──────── Available data ────────
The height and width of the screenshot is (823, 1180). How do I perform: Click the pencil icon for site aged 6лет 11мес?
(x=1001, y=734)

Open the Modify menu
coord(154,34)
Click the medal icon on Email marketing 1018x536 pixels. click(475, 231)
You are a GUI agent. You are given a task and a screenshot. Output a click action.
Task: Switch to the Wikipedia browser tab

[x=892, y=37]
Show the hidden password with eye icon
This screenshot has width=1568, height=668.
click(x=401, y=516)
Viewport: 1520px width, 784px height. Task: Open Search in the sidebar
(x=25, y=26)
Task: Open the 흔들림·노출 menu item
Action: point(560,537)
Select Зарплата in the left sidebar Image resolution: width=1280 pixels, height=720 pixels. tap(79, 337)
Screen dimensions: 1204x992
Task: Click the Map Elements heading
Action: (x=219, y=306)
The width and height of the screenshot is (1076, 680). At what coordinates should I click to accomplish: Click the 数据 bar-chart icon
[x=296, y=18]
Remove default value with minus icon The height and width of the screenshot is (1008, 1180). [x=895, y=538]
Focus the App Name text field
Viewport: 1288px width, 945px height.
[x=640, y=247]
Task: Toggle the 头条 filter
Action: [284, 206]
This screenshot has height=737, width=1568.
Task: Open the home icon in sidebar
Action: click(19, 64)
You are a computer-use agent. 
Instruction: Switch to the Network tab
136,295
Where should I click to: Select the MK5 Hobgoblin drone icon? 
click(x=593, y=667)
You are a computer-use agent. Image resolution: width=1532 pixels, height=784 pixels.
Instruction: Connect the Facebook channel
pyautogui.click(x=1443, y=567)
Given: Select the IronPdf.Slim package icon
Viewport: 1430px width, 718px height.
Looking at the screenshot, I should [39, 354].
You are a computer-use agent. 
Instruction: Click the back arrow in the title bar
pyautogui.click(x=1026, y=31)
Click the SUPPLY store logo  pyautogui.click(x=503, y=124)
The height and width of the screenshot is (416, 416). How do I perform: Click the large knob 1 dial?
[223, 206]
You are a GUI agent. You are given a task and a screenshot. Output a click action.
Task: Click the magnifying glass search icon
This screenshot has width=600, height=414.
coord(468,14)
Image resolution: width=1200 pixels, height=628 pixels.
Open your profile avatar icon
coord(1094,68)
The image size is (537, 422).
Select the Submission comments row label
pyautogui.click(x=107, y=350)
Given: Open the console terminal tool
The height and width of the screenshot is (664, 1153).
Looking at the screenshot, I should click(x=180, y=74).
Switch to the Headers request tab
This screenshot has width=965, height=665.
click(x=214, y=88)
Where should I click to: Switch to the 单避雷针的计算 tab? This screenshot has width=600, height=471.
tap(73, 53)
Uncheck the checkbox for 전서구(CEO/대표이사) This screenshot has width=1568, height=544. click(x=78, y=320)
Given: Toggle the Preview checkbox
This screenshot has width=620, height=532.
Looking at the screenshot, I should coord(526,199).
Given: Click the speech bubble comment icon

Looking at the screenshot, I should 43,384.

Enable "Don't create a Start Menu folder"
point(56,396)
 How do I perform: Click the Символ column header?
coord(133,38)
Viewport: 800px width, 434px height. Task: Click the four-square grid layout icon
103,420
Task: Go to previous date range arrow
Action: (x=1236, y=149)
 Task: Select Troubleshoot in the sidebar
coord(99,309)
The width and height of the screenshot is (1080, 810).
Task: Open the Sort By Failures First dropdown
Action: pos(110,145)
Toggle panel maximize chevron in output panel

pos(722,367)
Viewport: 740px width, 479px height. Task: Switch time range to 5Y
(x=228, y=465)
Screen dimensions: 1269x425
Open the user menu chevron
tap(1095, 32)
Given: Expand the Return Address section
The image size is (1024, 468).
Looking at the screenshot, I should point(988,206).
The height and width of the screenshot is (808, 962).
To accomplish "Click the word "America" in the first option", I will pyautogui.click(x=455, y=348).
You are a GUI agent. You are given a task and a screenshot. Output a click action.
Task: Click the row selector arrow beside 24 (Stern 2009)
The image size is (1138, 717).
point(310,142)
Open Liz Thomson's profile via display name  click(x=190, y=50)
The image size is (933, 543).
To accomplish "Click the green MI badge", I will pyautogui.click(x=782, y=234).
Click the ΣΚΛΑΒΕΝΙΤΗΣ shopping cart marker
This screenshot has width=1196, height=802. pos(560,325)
────────
Exercise details » Retype each line above exactly as written.

Answer area »
The height and width of the screenshot is (823, 1180). How do I perform: Click the pencil icon for site aged 6лет 11мес?
(x=1001, y=734)

Open the Modify menu
coord(154,34)
Click the medal icon on Email marketing 1018x536 pixels. click(475, 231)
You are a GUI agent. You are given a task and a screenshot. Output a click action.
Task: Switch to the Wikipedia browser tab

[x=892, y=37]
Show the hidden password with eye icon
This screenshot has width=1568, height=668.
click(x=401, y=516)
Viewport: 1520px width, 784px height. Task: Open Search in the sidebar
(x=25, y=26)
Task: Open the 흔들림·노출 menu item
Action: point(560,537)
Select Зарплата in the left sidebar Image resolution: width=1280 pixels, height=720 pixels. tap(79, 337)
Screen dimensions: 1204x992
Task: Click the Map Elements heading
Action: (x=219, y=306)
The width and height of the screenshot is (1076, 680). At what coordinates should I click to accomplish: Click the 数据 bar-chart icon
[x=296, y=18]
Remove default value with minus icon The height and width of the screenshot is (1008, 1180). [x=895, y=538]
Focus the App Name text field
Viewport: 1288px width, 945px height.
[x=640, y=247]
Task: Toggle the 头条 filter
Action: [284, 206]
This screenshot has height=737, width=1568.
Task: Open the home icon in sidebar
Action: click(19, 64)
You are a computer-use agent. 
Instruction: Switch to the Network tab
136,295
Where should I click to: Select the MK5 Hobgoblin drone icon? 
click(x=593, y=667)
You are a computer-use agent. Image resolution: width=1532 pixels, height=784 pixels.
Instruction: Connect the Facebook channel
pyautogui.click(x=1443, y=567)
Given: Select the IronPdf.Slim package icon
Viewport: 1430px width, 718px height.
Looking at the screenshot, I should [39, 354].
You are a computer-use agent. 
Instruction: Click the back arrow in the title bar
pyautogui.click(x=1026, y=31)
Click the SUPPLY store logo  pyautogui.click(x=503, y=124)
The height and width of the screenshot is (416, 416). How do I perform: Click the large knob 1 dial?
[223, 206]
You are a GUI agent. You are given a task and a screenshot. Output a click action.
Task: Click the magnifying glass search icon
This screenshot has width=600, height=414.
coord(468,14)
Image resolution: width=1200 pixels, height=628 pixels.
Open your profile avatar icon
coord(1094,68)
The image size is (537, 422).
Select the Submission comments row label
pyautogui.click(x=107, y=350)
Given: Open the console terminal tool
The height and width of the screenshot is (664, 1153).
Looking at the screenshot, I should click(x=180, y=74).
Switch to the Headers request tab
This screenshot has width=965, height=665.
click(x=214, y=88)
Where should I click to: Switch to the 单避雷针的计算 tab? This screenshot has width=600, height=471.
tap(73, 53)
Uncheck the checkbox for 전서구(CEO/대표이사) This screenshot has width=1568, height=544. click(x=78, y=320)
Given: Toggle the Preview checkbox
This screenshot has width=620, height=532.
Looking at the screenshot, I should coord(526,199).
Given: Click the speech bubble comment icon

Looking at the screenshot, I should 43,384.

Enable "Don't create a Start Menu folder"
point(56,396)
 How do I perform: Click the Символ column header?
coord(133,38)
Viewport: 800px width, 434px height. Task: Click the four-square grid layout icon
103,420
Task: Go to previous date range arrow
Action: (x=1236, y=149)
 Task: Select Troubleshoot in the sidebar
coord(99,309)
The width and height of the screenshot is (1080, 810).
Task: Open the Sort By Failures First dropdown
Action: pos(110,145)
Toggle panel maximize chevron in output panel

pos(722,367)
Viewport: 740px width, 479px height. Task: Switch time range to 5Y
(x=228, y=465)
Screen dimensions: 1269x425
Open the user menu chevron
tap(1095, 32)
Given: Expand the Return Address section
The image size is (1024, 468).
Looking at the screenshot, I should point(988,206).
The height and width of the screenshot is (808, 962).
To accomplish "Click the word "America" in the first option", I will pyautogui.click(x=455, y=348).
You are a GUI agent. You are given a task and a screenshot. Output a click action.
Task: Click the row selector arrow beside 24 (Stern 2009)
The image size is (1138, 717).
point(310,142)
Open Liz Thomson's profile via display name  click(x=190, y=50)
The image size is (933, 543).
To accomplish "Click the green MI badge", I will pyautogui.click(x=782, y=234).
Click the ΣΚΛΑΒΕΝΙΤΗΣ shopping cart marker
This screenshot has width=1196, height=802. pos(560,325)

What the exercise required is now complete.